Third Circuit Confirms Expansion of Anti-Retaliation Standard Under the False Claims Act
On November 30, 2022, the Third Circuit Court of Appeals vacated dismissal of a retaliation action brought by Don Ascolese (“Ascolese”) under the False Claims Act (“FCA”). See United States ex rel. Don Ascolese v. Shoemaker Constr. Co., No. 21-2899, ECF No. 30 (3d Cir. 2022) (“3d Cir. Opinion”).
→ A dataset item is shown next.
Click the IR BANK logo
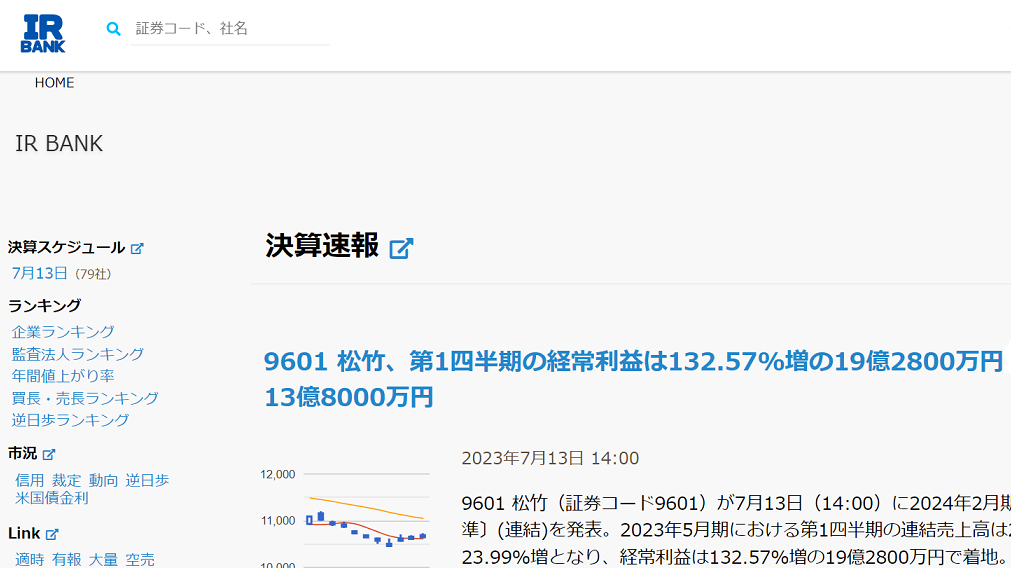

In the complaint before the lower court, Ascolese alleged that Shoemaker Construction Co., McDonough Bolyard Peck (“MBP”), and Shoemaker Synterra JV falsely certified construction work in a public housing project for the Philadelphia Housing Authority (“PHA”) such that the project was not in compliance with build specifications or in accordance with established building and safety codes. See United States ex rel. Don Ascolese v. Shoemaker Constr. Co., No 2:18-cv-01864-MSG, ECF No. 26 (E.D. Penn. May 3, 2018). Ascolese also claimed he was fired for raising the issue internally, which allegedly violated the FCA’s anti-retaliation provisions because whistleblowing is a protected activity. Id.
In response to the allegations, all three Defendants moved to dismiss all claims on the basis that Ascolese’s complaint failed to meet threshold-pleading requirements. On April 19, 2021, the District Court dismissed the vast majority of Ascolese’s claims against the Defendants, including dismissing all retaliation claims. Id. at ECF No. 42. In finding Ascolese’s retaliation claims were not plausibly plead, the District Court explained that Ascolese had not demonstrated that MBP had knowledge that Ascolese was engaging in protected conduct and that because Ascolese was not an employee of Shoemaker Construction or Shoemaker Synterra JV, as a matter of law Ascolese could not pursue a claim for retaliation against them. Id. at 22-24.
Following dismissal of his claims for retaliation, Ascolese moved for leave to file a Second Amended Complaint, which MBP opposed. The District Court denied the motion, finding that Ascolese had failed to plead “reliable indicia” for the court to infer false claims were submitted to MBP, and that Ascolese had merely “re-package[d]” his previously deficient claims of retaliation. Id. at ECF No. 48. Ascolese appealed.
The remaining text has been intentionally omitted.